We face an epidemic of personal identity crises in the western world. I outlined the five modern challenges to personal identity in a previous article. In a crisis, we tend to return to questions like ‘who am I?’, and ‘why am I here?’. Questions about identity and purpose of life. Our identity matters because we can't truly be ourselves if we don't even know who we are.
In this epidemic, I have noticed three common strategies for coping with it, that appear to be gaining in popularity. They are attempts to give ourselves a sense of our own unique personal identity, and to establish our purpose.
All three strategies have two things in common. First, they ignore how we feel right now. Second, they all fail as strategies for reaching a real identity for ourselves.
To help you to make up your mind on this, I'm going to explore each of these strategies in more detail. For now, let's title them as follows:
Back to the past.
Back to the future.
Retreat to the positive
Back to the Past
The retreat to the past is about genealogy. It is an attempt to find our identity by going back to our own ancestry, answering the question 'where did I come from?' So we find out our own family tree, and depending on how much knowledge is still out there, we may be able to go back hundreds of years and many generations. So it is that we discover who was connected to who, where the generational skeletons are in the family cupboards, what it is that different people did for a living, and where in the world different branches of our family came from.

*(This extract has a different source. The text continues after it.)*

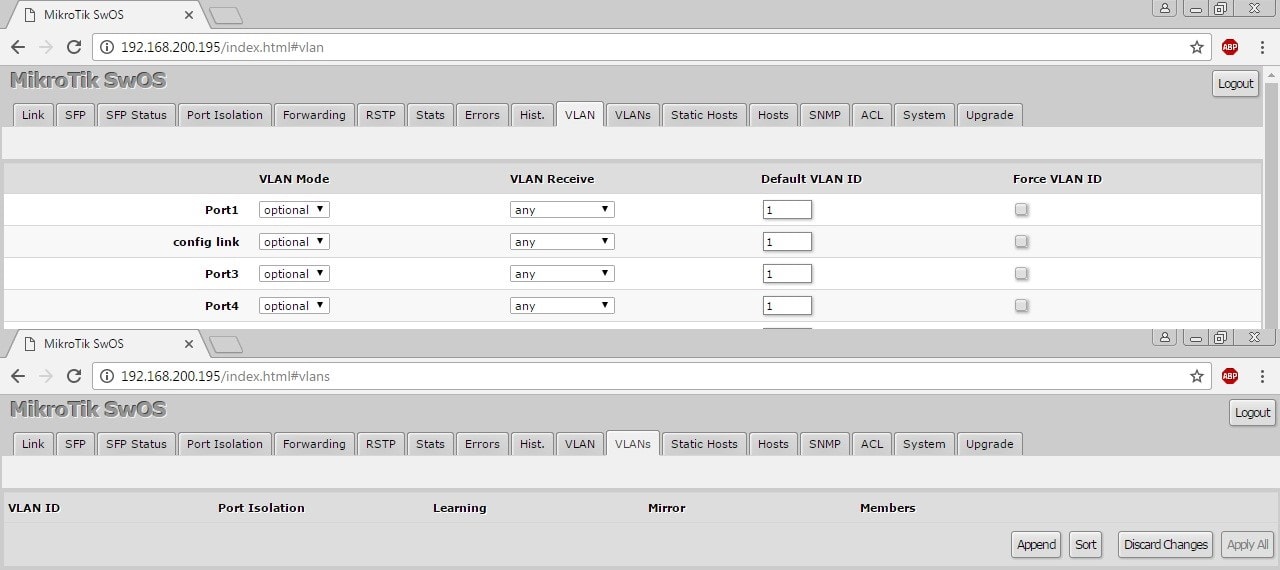This screenshot has height=570, width=1280.
Task: Open the VLAN Mode dropdown for config link
Action: [294, 242]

This last piece of information seems to give us particularly strong identities. As the joke goes, there are about 800 million Irish people in the world, judging by those who claim Irish ancestry! Behind this, there is great desire to find our identity from the past, and then to embrace it. We may also hold onto family traits and professions, e.g. “we’re an army family”, or “We’ve always had a great sense of fun!”. We may indeed have a genetic disposition to behave in certain ways, or to do certain things. However, this does not make us who we are! Our identity is different from this, it is unique to each of us, as we are all unique.
Some of us may be genuinely interested in our family history out of curiosity. However, researching our family tree to gain a sense of who we really are wont work.
Back to the future
This isn’t a remake of the Marty McFly movie of 1980’s fame. Instead, it describes a second tendency I’ve noticed – and to a degree experienced myself. How many people do you know that, when they go into crisis (mid-life or other) suddenly start to develop an interest in the future, particularly through spirituality? Life after death, talking to the dead, and spirituality become things we’re interested in finding more about. It’s almost as if we have to develop an understanding of where we go after death to make any sense of this life here right now.

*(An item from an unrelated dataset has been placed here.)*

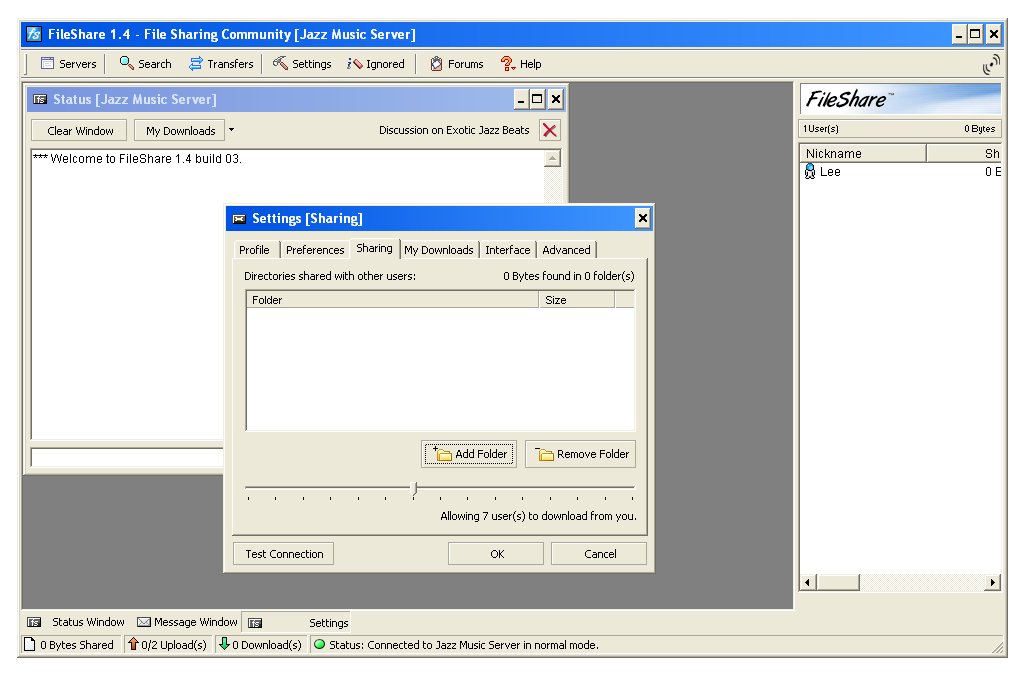
Task: Open Transfers from the toolbar
Action: click(196, 64)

So religious and spiritual investigation takes off, and we try to gain our identity from the future. After all, if we know where we’re going (or at least develop some faith of where we’re going) then we can work out why we’re here, or what we’re here to do.
This can, in extreme cases (often with people low in self esteem) end up in cults being joined, where the person’s identity simply becomes that of the cult, and their purpose becomes one of serving that cult.
In the nineteenth century, Karl Marx famously described religion as ‘the opiate of the people’. By this, he meant that the promise of a better life after death was held out as the reward for putting up with an intolerable life right now. At that time, life for many workers in Western Europe was pretty intolerable, in Victorian factories and mills.
In those days, life was intolerable due to working conditions. In a different way, life has become intolerable due to the impact on the self and our loss of identity. So it is in the same way that spirituality has become the opiate of the people. The means to come to terms with who we really are. It doesn’t work.
Trying to gain a sense of self-identity through this route won't work any more successfully than the genealogy route. Again, I am not saying that exploring religion and spiritual beliefs is not a worthwhile pursuit. But it won't help you get a self identity.
The third strategy is slightly different, but no less pervasive in the modern era. It is to the land of the positive that we go!
Retreat to the positive
In some ways, the Secret is the best example of this trend, though it is far from the only example. ‘The Secret’ is a book, which subsequently became a DVD and CD collection that promotes the idea that what we expect, we’ll get. So the key to happiness and prosperity is to think positively, and you will get positive results.
As with many ideas, there is a grain of truth in it. However, it also translates the message into an urge not to engage in any negative thinking at all. Negative thought will translate into bad results. The result? A large group of people who suppress negative thinking and emotion, and only think and talk positively. The law of attraction and the ideas around unconditional positive regard also have a similar impact.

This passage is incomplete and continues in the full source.